> [AIM OF THE EXERCISE] In the entries below, filter for the word "width" and copy every matching line.

> [DATA SHOWN]
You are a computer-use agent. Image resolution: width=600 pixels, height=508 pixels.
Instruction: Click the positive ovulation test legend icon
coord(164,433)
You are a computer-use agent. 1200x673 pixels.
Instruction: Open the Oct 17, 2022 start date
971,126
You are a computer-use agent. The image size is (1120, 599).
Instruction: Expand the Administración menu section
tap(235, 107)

---

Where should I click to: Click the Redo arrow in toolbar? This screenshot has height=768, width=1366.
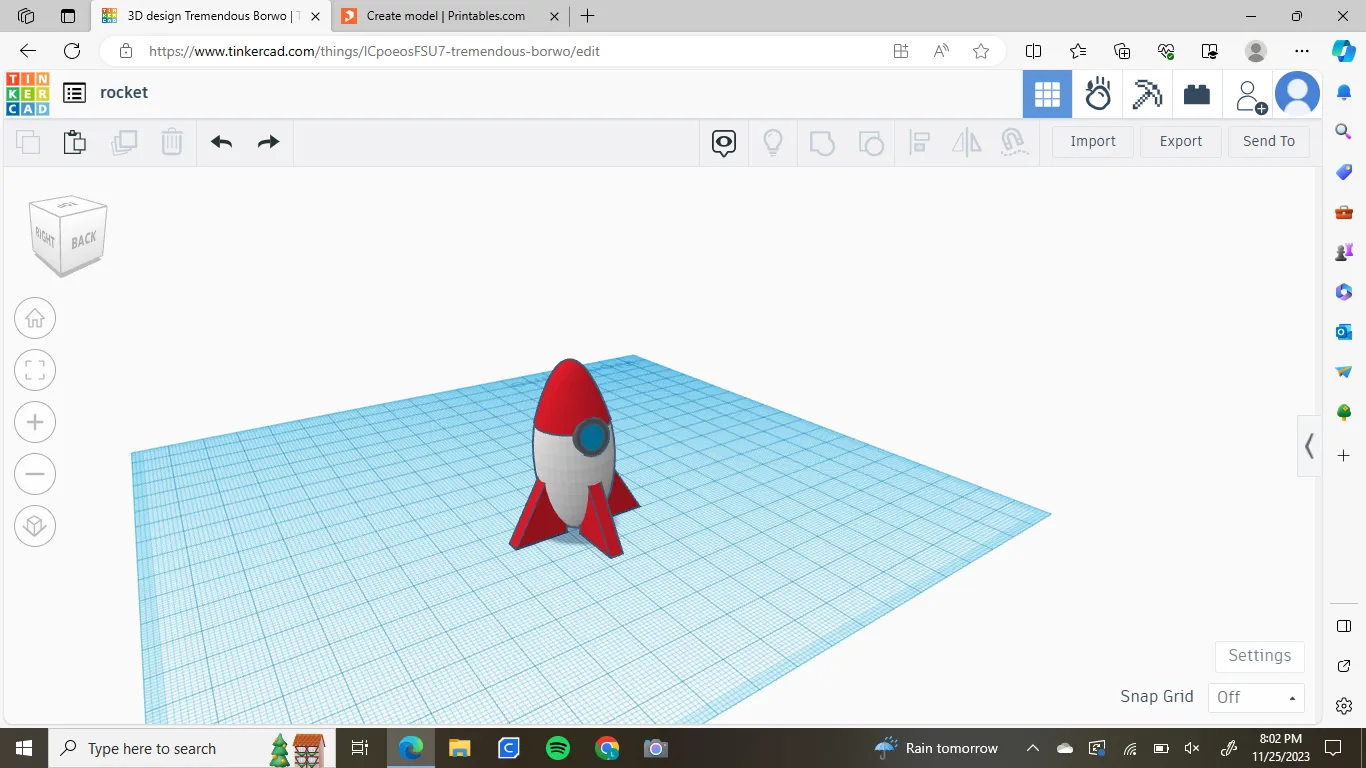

==

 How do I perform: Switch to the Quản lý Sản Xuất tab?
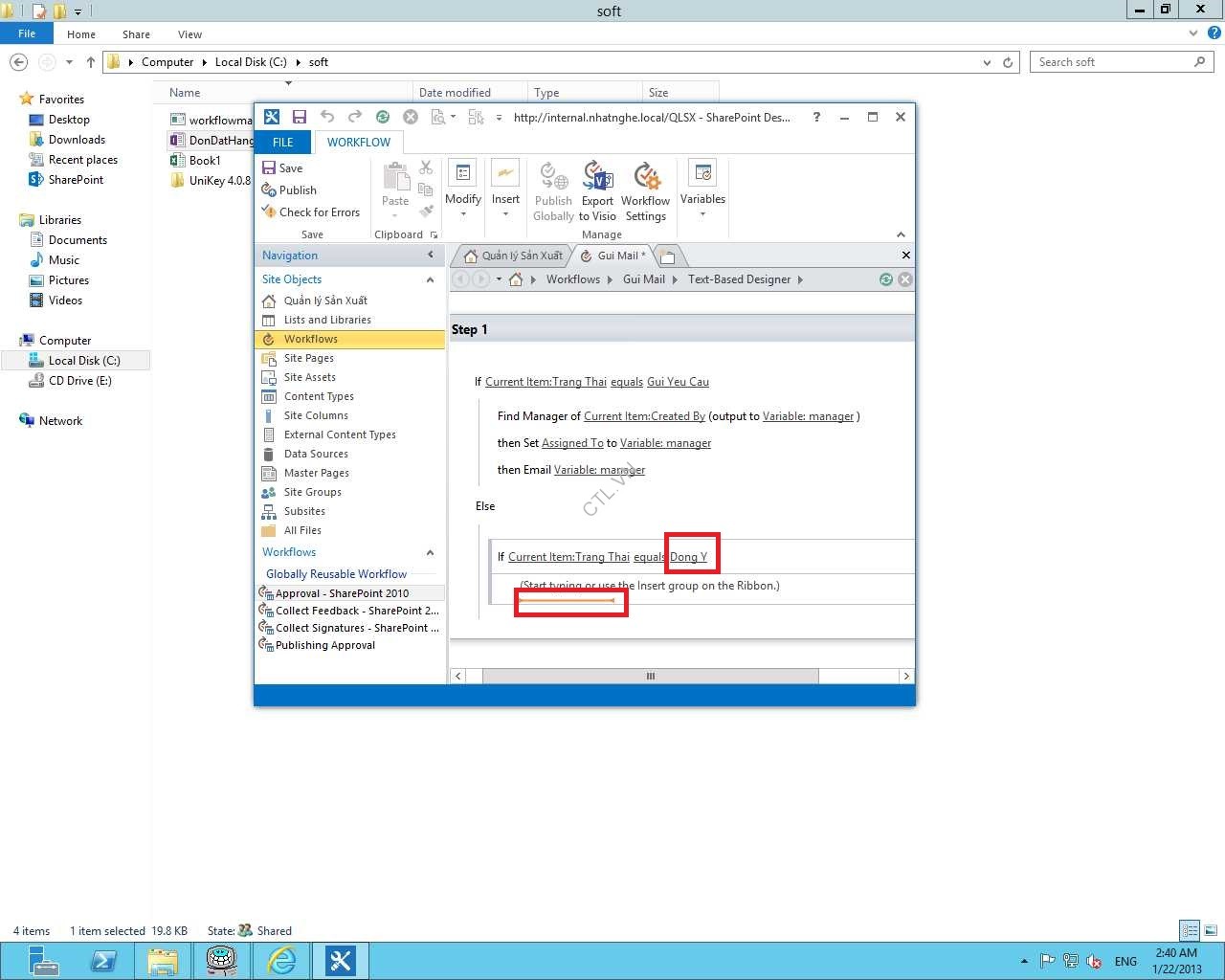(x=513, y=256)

> [EXPECTED ANSWER]
You are a computer-use agent. Image resolution: width=600 pixels, height=508 pixels.
Where should I click to: Click the Redo arrow in toolbar? This screenshot has height=768, width=1366.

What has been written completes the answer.